> **GOALS**:
[1] In the article on D.C. statehood, what name would the new state receive under the Democratic plan?
[2] Transcribe the stretch of the D.C. statehood article from "Practical and Legal Problems with" through "awarding those votes.".

> **SOURCE TEXT**:
April 19, 2021

Practical and Legal Problems with D.C. Statehood


  • Democrats in the House and Senate have proposed granting most of the land in the District of Columbia to a new state, to be called “Washington, Douglass Commonwealth.”
  • The remaining federal District of Columbia would still have three electoral votes, with the president and his family potentially being the only voters awarding those votes.
  • The plan would provoke thorny constitutional issues and create a new state very different from current states.

In the push to create a state unlike any other in the union, Democrats have ignored practical and legal problems that would burden the district and the electoral system as a whole. Because a constitutional amendment would be necessary to grant D.C. itself statehood, the current plan Democrats will vote for in the House this week would give most of the land in the current district to a new state, to be called “Washington, Douglass Commonwealth.” The remaining District of Columbia would be tiny, comprising several federal buildings, including the Capitol and White House.

Bizarre Aspects of a D.C. State and the Leftover District of Columbia

Bizarre Aspects of a D.C. State and the Leftover District of Columbia

The state that would emerge under the current Democratic plan would be constitutionally vexing and highly unusual in many ways. Judging by recent election results, it would be by far the most partisan state in the country, and if its legislature reflected the current city council, it would be the only state with no Republican elected officials anywhere in the state government. Meanwhile, the federal district left over after the creation of a D.C. state would potentially award the president and his family as many votes in the Electoral College as the state of Vermont. Even honest proponents of D.C. statehood acknowledge that there is currently no plausible solution to some of these problems.

The Democratic Plan for D.C. Statehood

The District of Columbia is a creation of the Constitution, which limits what Congress can do to change its status without a constitutional amendment. Article I, Section 8, Clause 17 of the Constitution establishes that Congress has “exclusive” legislative power over “such District (not exceeding ten miles square) as may, by cession of particular states, and the acceptance of Congress, become the seat of the government of the United States.”

Because the Constitution is so clear on this point, a constitutional amendment would be required to actually make the District of Columbia, as currently established, a state. Given the implausibility of a constitutional amendment on this point, Democrats in Congress have a different plan for D.C. statehood.

> **DATA SHOWN**:
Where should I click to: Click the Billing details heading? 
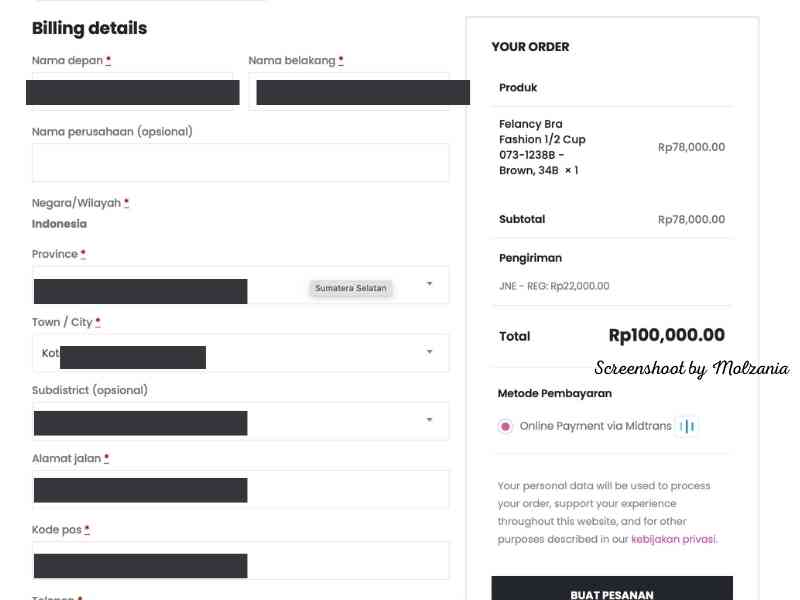point(89,28)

> **SOLUTIONS BY TASK**:
[1] Washington, Douglass Commonwealth

[2]
Practical and Legal Problems with D.C. Statehood


  • Democrats in the House and Senate have proposed granting most of the land in the District of Columbia to a new state, to be called “Washington, Douglass Commonwealth.”
  • The remaining federal District of Columbia would still have three electoral votes, with the president and his family potentially being the only voters awarding those votes.